Start of Supplied material

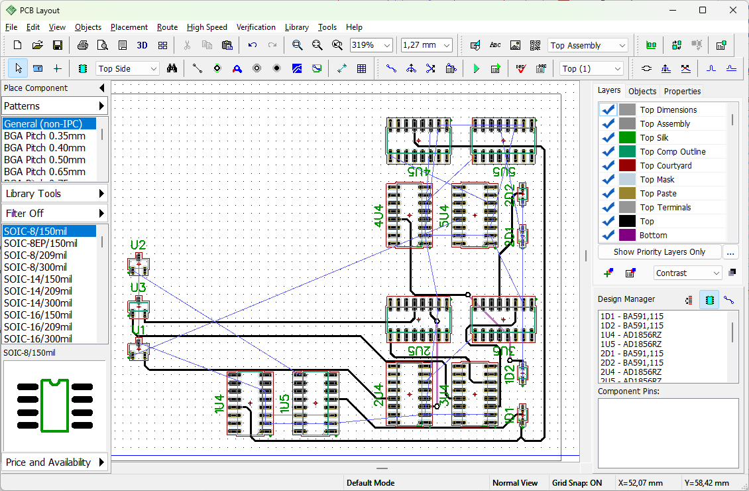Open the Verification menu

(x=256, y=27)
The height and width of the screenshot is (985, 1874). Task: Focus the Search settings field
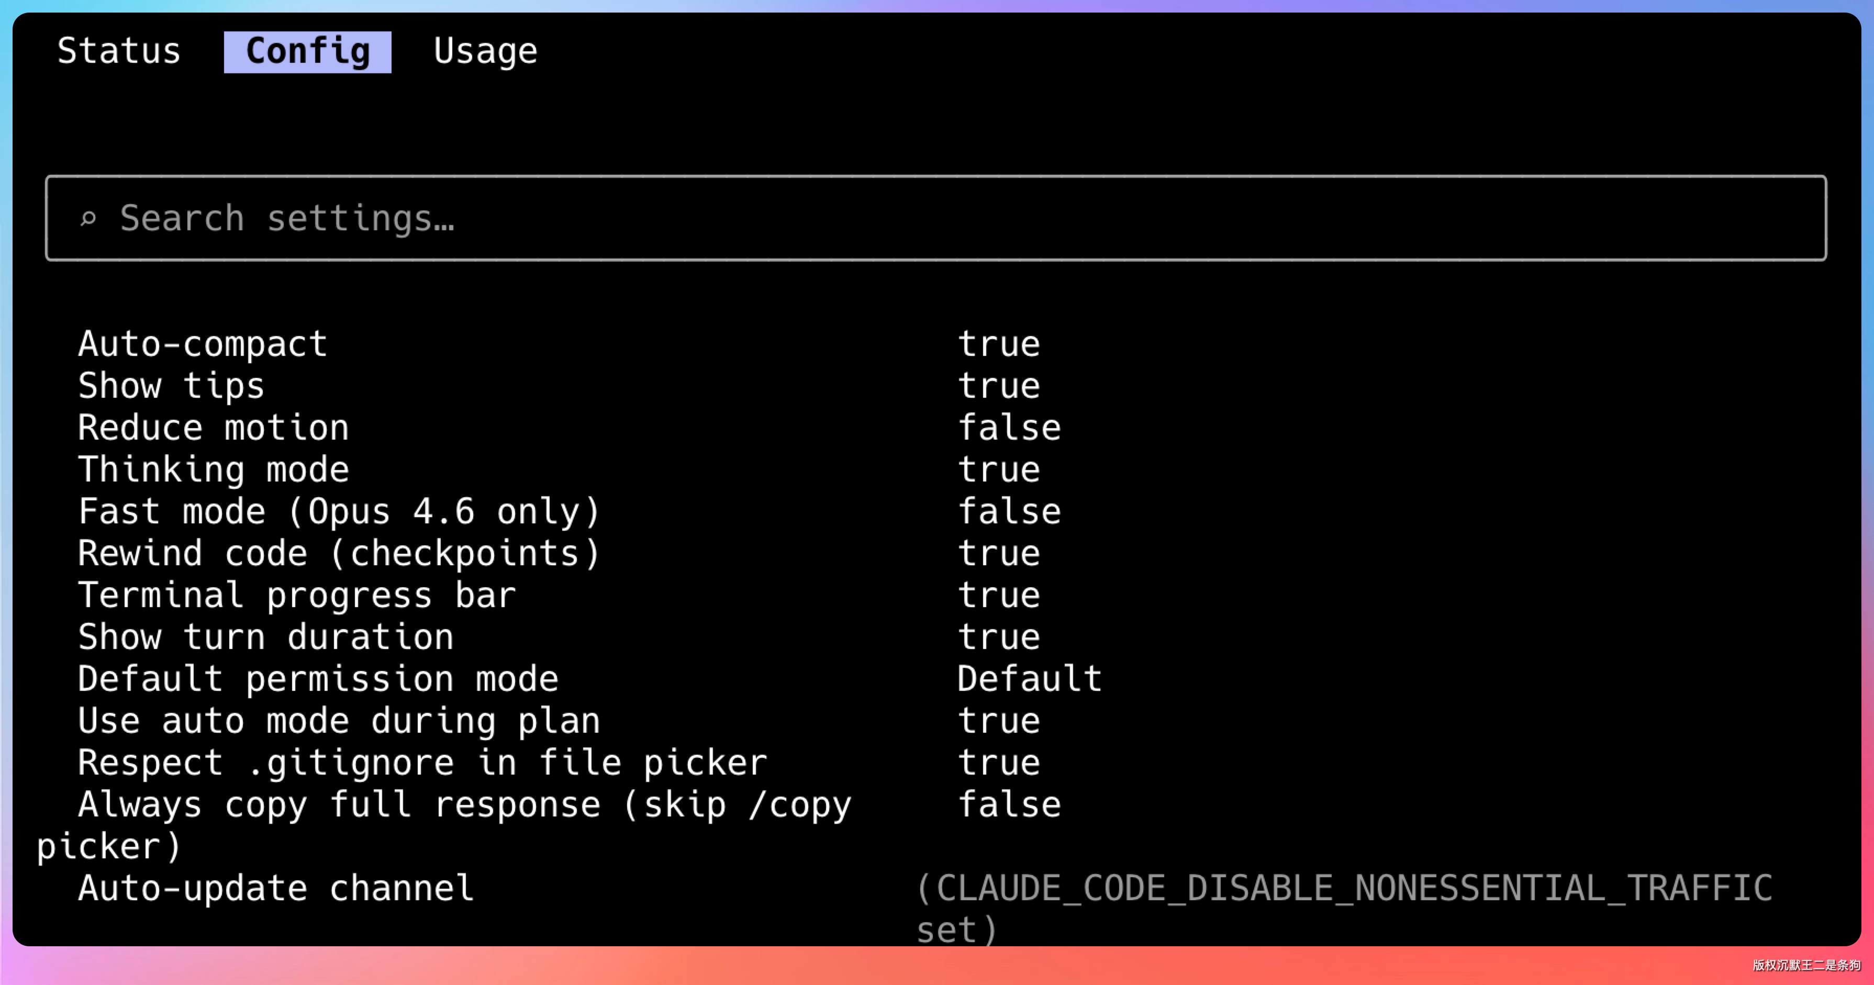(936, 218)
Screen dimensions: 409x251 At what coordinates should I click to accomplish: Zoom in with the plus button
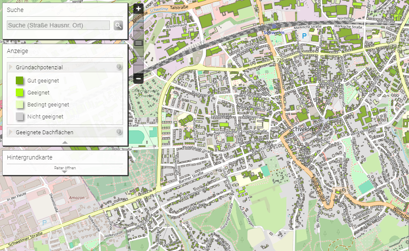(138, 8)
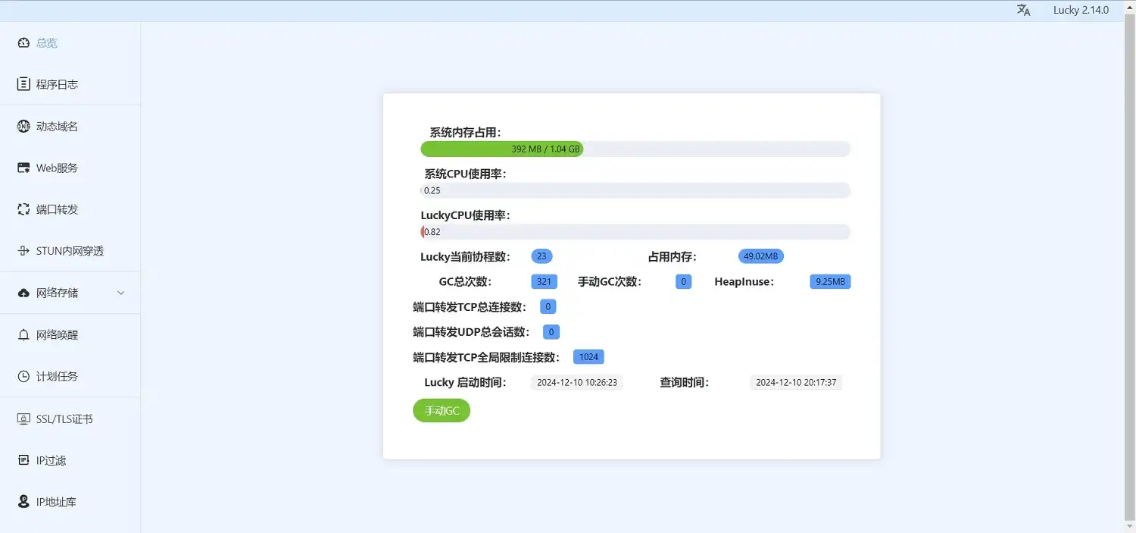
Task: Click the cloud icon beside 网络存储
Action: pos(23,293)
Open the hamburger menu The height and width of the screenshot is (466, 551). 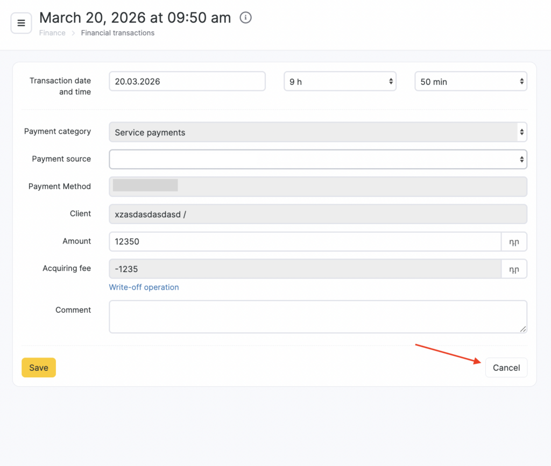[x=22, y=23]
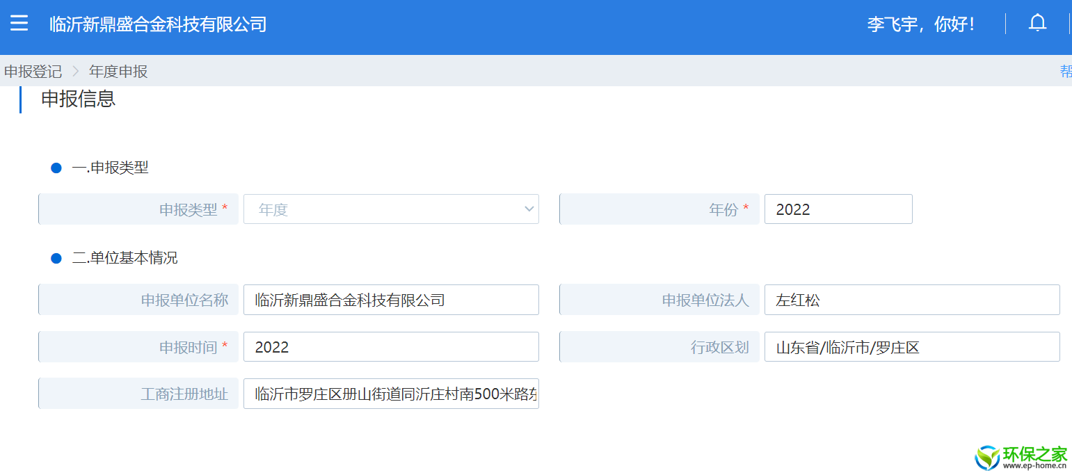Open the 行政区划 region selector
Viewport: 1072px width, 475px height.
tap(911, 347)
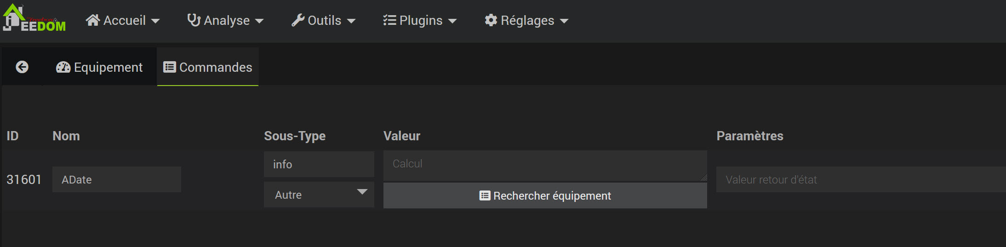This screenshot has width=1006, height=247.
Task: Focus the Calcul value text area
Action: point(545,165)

End of Supplied material
Start of Supplied material

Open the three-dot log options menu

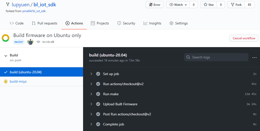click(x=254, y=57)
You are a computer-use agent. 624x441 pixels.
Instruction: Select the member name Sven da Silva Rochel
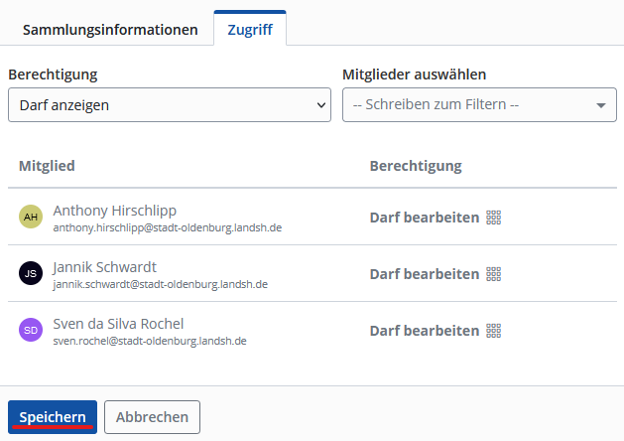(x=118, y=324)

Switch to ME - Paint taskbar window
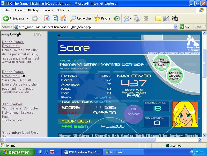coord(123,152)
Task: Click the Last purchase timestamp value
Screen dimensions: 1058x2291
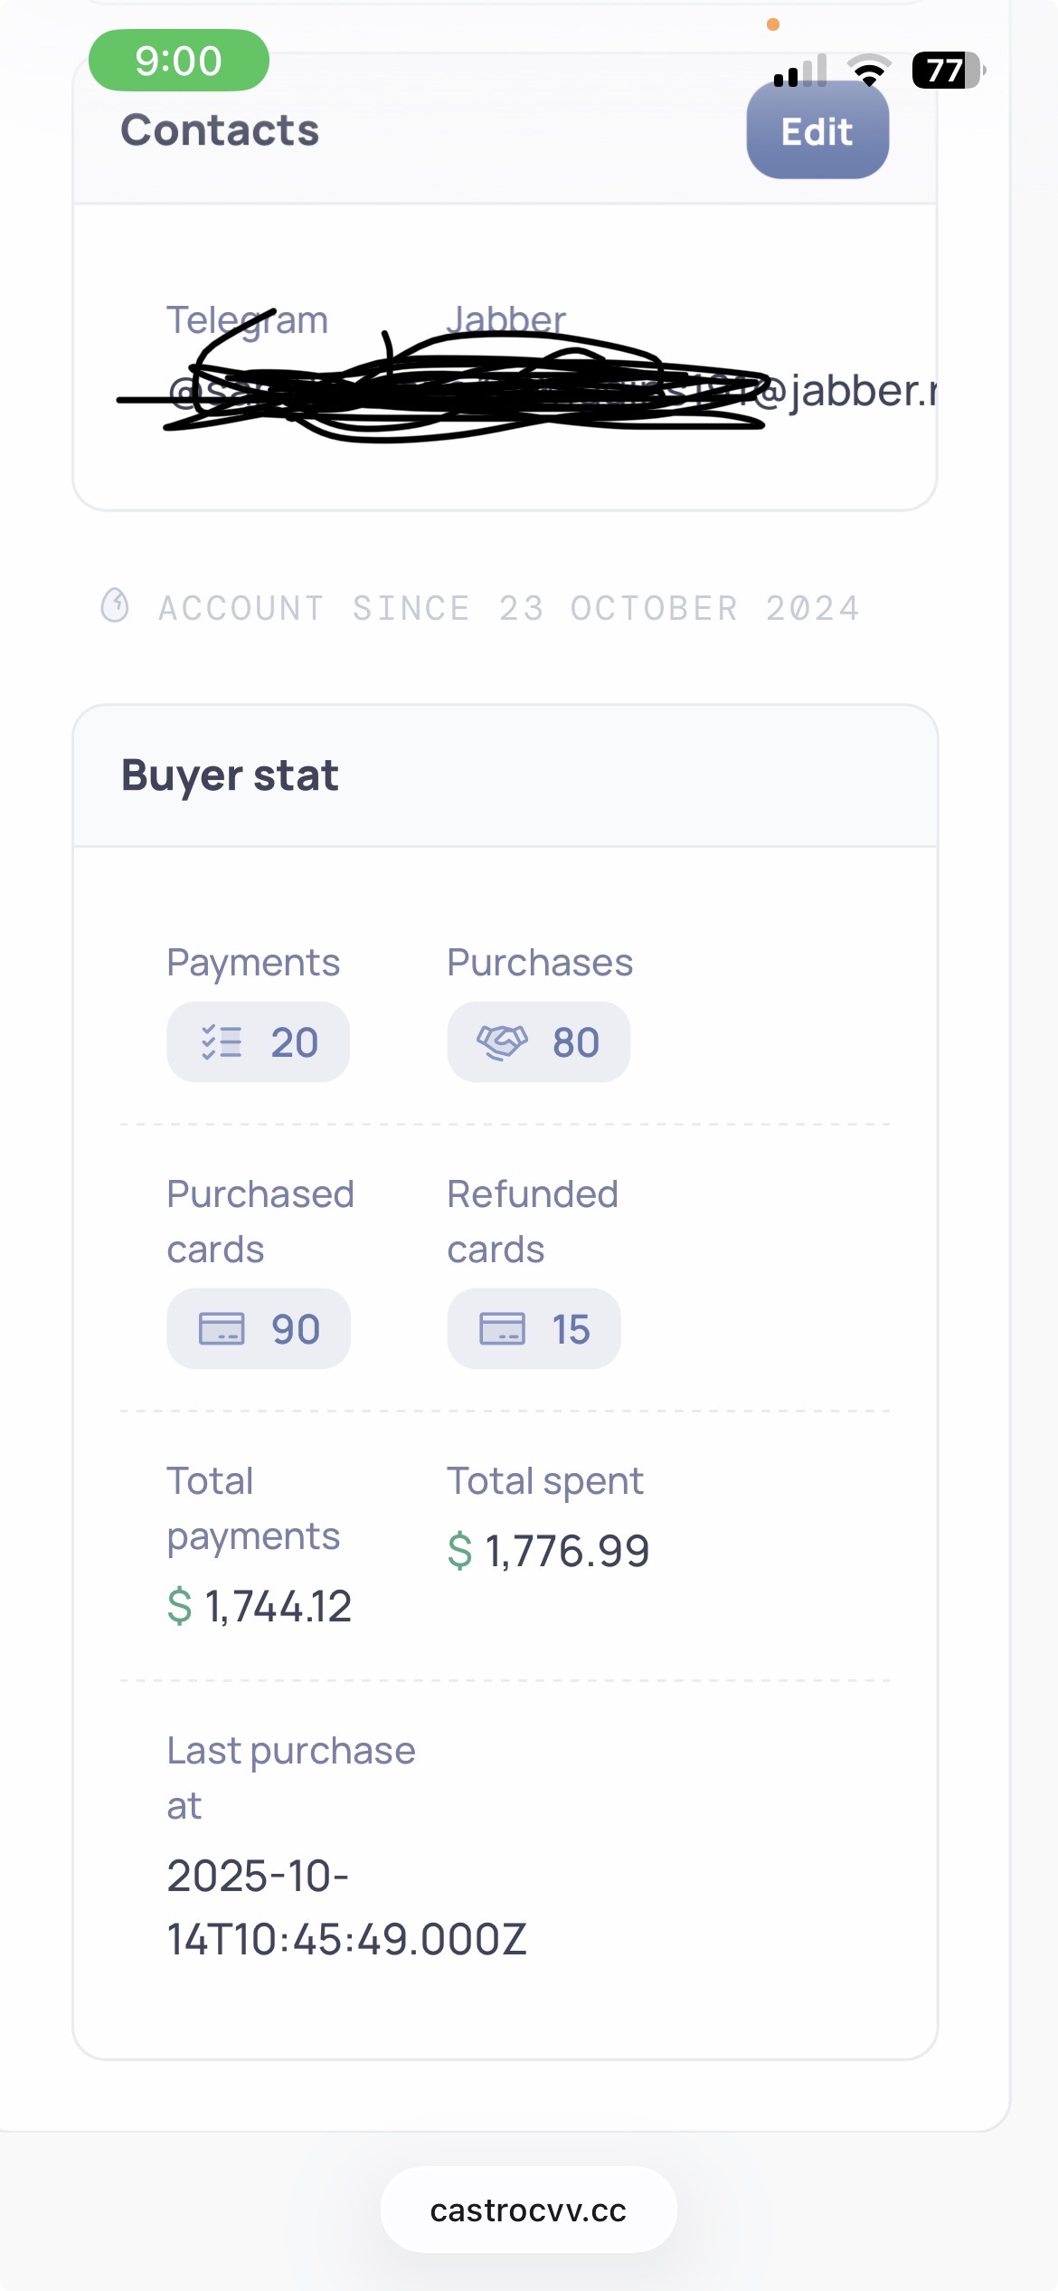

End of Supplied material
Start of Supplied material

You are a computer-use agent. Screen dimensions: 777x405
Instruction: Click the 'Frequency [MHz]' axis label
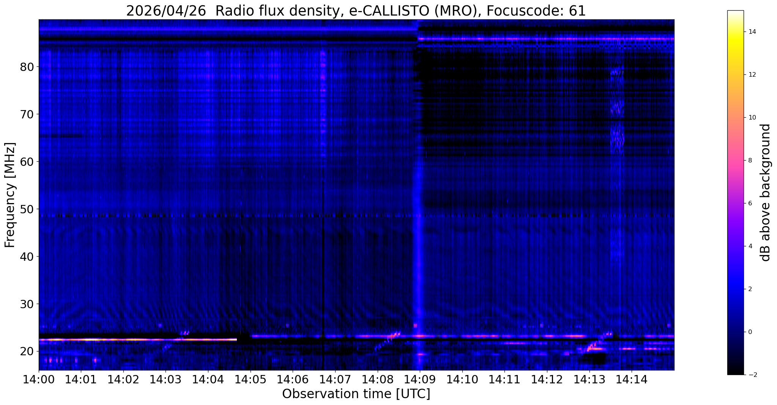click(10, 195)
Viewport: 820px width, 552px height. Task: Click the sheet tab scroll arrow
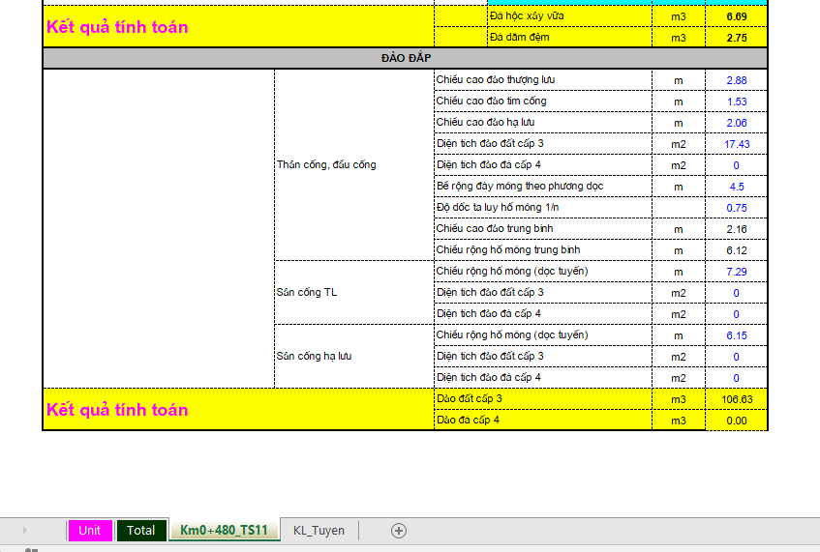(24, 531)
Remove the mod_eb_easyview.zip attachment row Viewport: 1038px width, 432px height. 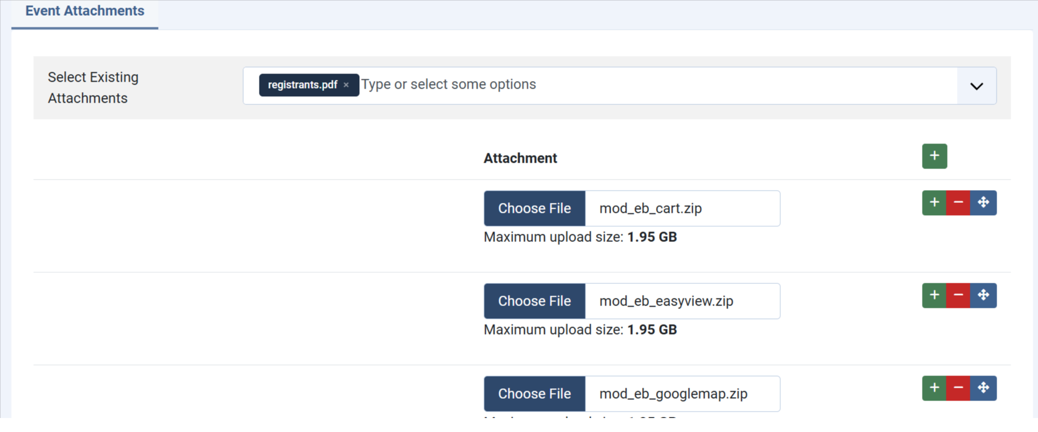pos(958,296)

End of Supplied material

* Problem to work on: For each line of the data that has the word "agent", report that line.

* Answer to this problem:
You are a computer-use agent. 624x441 pixels.
You are a computer-use agent. Screen dimensions: 777x405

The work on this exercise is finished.